La decadencia en curso es una llaga de la democracia en la que meten el dedo los otros grandes opresores. En efecto, Pekín declara que espera a los resultados oficiales para felicitar al vencedor.
Otro record de EEUU en 2020: una mujer, de origen jamaicano e indio además, llega a la vicepresidencia. Y declara que, en efecto, es la primera vez pero no será la última. Los dominantes decadentes más sagaces han entendido que en la crisis del sistema apostar por representantes del género femenino es conveniente. Involucra más y sugiere la idea de que se tiene algún proyecto de futuro mejor. Y, la verdad, Kamala Harris ha movilizado bastante más que Biden.
También, por primera vez a este nivel, en los días del recuento se han tenido que proteger las cristaleras con barreras antirrobos, se han visto autobuses del candidato rodeados por furgonetas de partidarios del Presidente y escrutadores asediados por trumpianos vociferantes. En las semanas de las votaciones más afroamericanos han sido asesinados por la policía y algunos hombres blancos han disparado contra manifestantes antirracistas. Este nivel de violencia, además de estar firmemente encastrado en la sociedad americana, especialmente a partir de la irresoluble (dentro de este cuadro) cuestión étnica, está creciendo y se da dentro de una sociedad lacerada y disgregada.

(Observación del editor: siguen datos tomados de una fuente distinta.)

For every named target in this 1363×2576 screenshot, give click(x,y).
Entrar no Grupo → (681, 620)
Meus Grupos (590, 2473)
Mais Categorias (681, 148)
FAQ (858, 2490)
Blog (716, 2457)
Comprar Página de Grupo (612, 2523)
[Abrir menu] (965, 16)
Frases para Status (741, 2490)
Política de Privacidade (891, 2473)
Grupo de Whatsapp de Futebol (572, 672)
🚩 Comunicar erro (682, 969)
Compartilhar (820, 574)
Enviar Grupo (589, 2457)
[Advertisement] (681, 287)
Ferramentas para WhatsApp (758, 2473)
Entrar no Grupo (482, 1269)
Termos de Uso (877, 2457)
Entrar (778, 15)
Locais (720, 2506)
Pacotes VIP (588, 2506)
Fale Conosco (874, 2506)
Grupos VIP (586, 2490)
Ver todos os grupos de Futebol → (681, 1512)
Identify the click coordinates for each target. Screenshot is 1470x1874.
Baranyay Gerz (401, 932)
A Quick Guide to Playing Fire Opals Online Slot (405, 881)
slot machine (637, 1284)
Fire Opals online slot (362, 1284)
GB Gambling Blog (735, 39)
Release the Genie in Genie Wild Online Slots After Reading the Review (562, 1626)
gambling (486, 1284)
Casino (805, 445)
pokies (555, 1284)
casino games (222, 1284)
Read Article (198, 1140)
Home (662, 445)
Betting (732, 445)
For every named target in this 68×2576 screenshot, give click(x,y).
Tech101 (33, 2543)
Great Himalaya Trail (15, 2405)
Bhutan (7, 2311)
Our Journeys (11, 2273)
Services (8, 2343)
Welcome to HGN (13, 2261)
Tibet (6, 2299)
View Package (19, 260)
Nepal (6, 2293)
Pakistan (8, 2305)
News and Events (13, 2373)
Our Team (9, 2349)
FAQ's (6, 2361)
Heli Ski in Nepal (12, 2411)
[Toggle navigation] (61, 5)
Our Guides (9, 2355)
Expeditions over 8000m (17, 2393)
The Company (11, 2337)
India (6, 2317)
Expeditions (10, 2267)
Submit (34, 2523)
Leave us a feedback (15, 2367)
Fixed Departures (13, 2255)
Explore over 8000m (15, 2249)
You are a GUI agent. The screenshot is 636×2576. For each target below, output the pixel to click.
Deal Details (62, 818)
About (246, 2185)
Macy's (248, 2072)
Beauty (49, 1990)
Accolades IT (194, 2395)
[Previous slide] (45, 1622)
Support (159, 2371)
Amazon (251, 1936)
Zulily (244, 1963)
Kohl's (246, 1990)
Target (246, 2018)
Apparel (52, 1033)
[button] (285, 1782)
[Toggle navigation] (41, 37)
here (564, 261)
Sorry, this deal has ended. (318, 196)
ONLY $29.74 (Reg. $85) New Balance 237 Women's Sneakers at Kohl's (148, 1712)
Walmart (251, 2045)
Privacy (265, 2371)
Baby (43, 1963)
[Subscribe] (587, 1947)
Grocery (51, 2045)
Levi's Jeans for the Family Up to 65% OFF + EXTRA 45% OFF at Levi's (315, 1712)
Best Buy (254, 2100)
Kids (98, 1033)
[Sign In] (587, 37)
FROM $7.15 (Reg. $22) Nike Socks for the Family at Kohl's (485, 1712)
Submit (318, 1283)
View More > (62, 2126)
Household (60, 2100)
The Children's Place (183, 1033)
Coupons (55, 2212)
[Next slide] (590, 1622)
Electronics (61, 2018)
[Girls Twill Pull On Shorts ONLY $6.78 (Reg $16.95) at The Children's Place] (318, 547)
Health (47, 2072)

Biden afirma desde su primer discurso que “será el Presidente de todos”, pero existe una parte de la sociedad que no se dejará gobernar por él: es el pueblo de los trumpianos incluso sin Trump, que se enferma de Covid porque sigue la línea de un Presidente mentiroso y obtuso y sigue dándole casi setenta millones de votos, el pueblo de los blancos pobres del campo o de las zonas industriales en declive, de las grandes áreas de los Estados centrales que hemos visto teñirse de rojo en los mapas electorales, embebidos de prejuicios patriarcales, raciales, religiosos, plagados de armas y, por lo menos algunos de ellos, dispuestos a usarlas.
Por tanto hay otro record en las elecciones americanas, que se sintetiza en el hecho de que Biden ha vencido, por fin. Es decir, ha vencido el cargo más importante del país guía del sistema democrático global de dominio estadounidense; pero este país y este sistema, por lo que han querido ser y por cómo se han querido representar, están en el final, es decir, a pedazos.